CAN KNEE MOTION PATTERNS BE USED AS A PREDICTIVE TOOL FOR IMPLANT STATUS AND LONGEVITY?

The International Society for Technology in Arthroplasty (ISTA), 27th Annual Congress. PART 1.



Abstract

Introduction

A thorough understanding of wear patterns and failure mechanisms of TKA components in the context of pre-revision knee kinematics is advantageous for component designers, manufacturers and surgeons alike. Traditional gait analysis provides an experimental technique to determine in vivo kinematics but is often limited by its cumbersome nature, infrastructure intensiveness and time. The recent introduction of the KneeKG (Emovi Inc, Canada) as a stand-alone knee motion tracking system which uses infrared technology provides a great opportunity to quickly, easily and routinely monitor patients at the clinical level, especially those being revised for component failure. This pilot study was conducted to examine pre-revision knee kinematics and subsequent wear patterns and failure mechanisms observed on the UHMWPE inserts upon retrieval in a cohort of TKA revision patients. We hypothesize that motion patterns can provide surgeons a unique insight into the status of the UHMWPE insert and implant longevity.

Methods

Patients requiring revision due to failure of the UHMWPE insert were recruited in this study after institutional ethical approval and written informed consent of the patients was obtained. Motion of the affected knee was quantified using a stand-alone infrared tracking system (KneeKG, Emovi Inc, Canada) whilst the patient was walking on a treadmill. All analyses were conducted within our institutional Physiotherapy Department.

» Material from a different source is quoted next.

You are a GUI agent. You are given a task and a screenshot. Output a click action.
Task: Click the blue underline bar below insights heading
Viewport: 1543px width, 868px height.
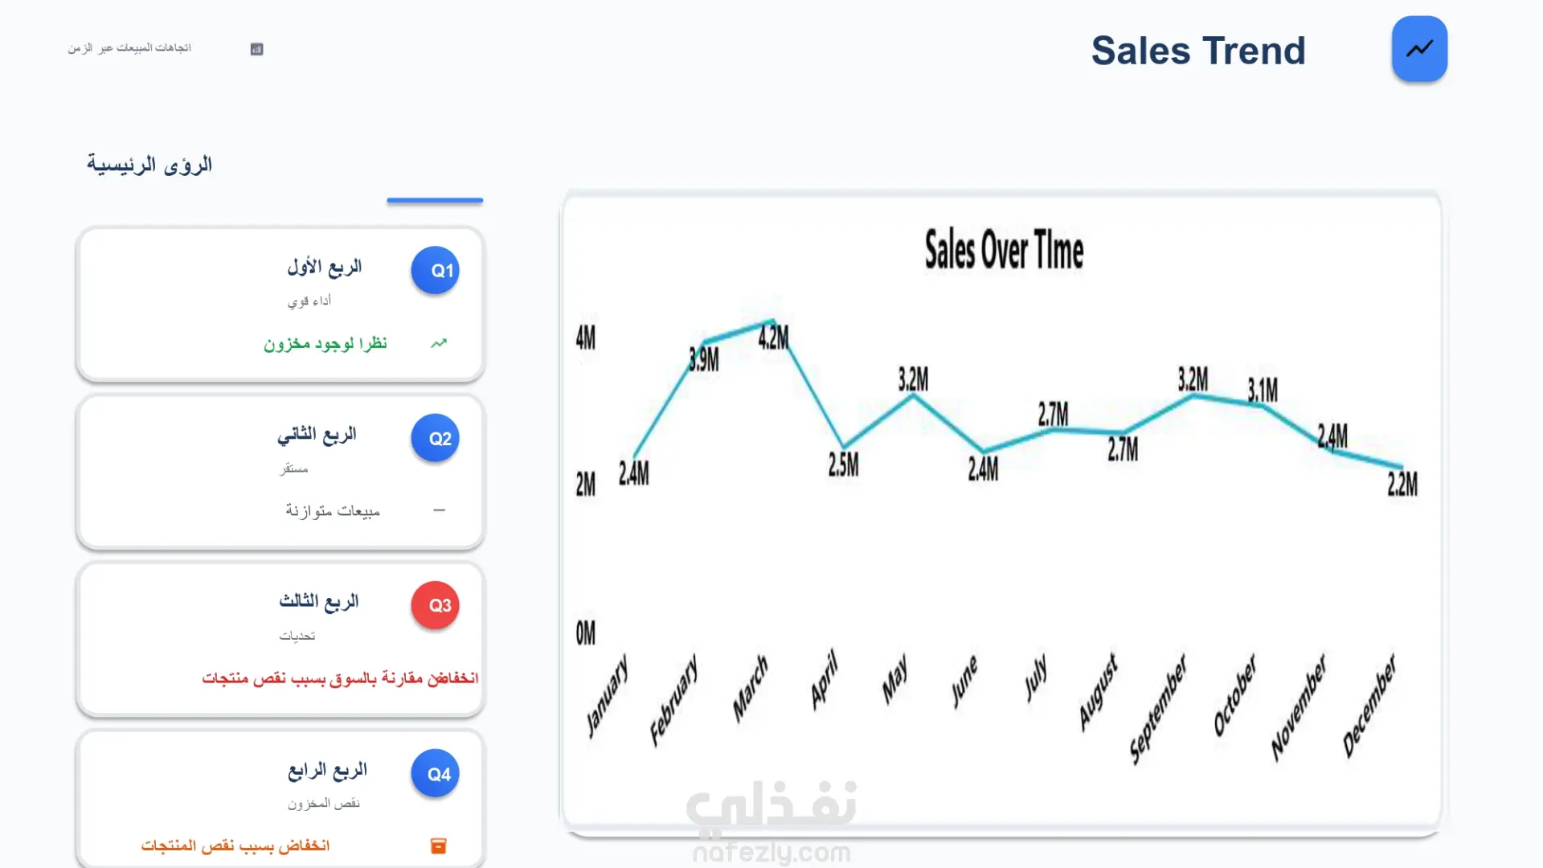(435, 200)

The KneeKG system is composed of passive motion sensors fixed on a validated knee harness, an infrared motion capture system (Polaris Spectra, Northern Digital Inc, USA) and a computer equipped with the Knee3D software suite (Emovi). Following application of the KneeKG trackers a calibration procedure was performed to identify joint centres and define a coordinate system on each body segment. After a treadmill habituation period of between 6 and 10 min, a trial was then conducted at the patient's comfortable treadmill gait speed over 45 sec. Averaged clinical rotations and translations of the tibia as a function of gait cycle were output by the system, and a report highlighting and detailing biomechanical deficiencies as compared to a database of normal controls automatically generated. Following the scheduled revision surgery the retrieved components were formalin-fixed and brought to our laboratory for a routine retrieval workup. All revisions were performed by a single surgeon. Components were analysed using optical and scanning electron microscopy techniques for regions of polishing, burnishing, pitting, delamination, deformation, scratching and embedded debris. Wear maps and scores were generated and correlated with pre-revision kinematics for each patient.

Results

The KneeKG was successfully applied to patients in this pre-revision scenario, requiring less than 30 minutes to complete per case. Variations in knee kinematics have been observed, and the analysis of retrieved components is ongoing.

Discussion

This study has demonstrated that knowledge of pre-revision knee kinematic patterns can provide a unique insight into wear and failure mechanisms of the UHMWPE liner. Whilst this study is currently limited by a relatively small sample size, recruitment is continuing with a view to the possible generation of odds ratios for UHMWPE insert failure mechanisms based on kinematic signatures.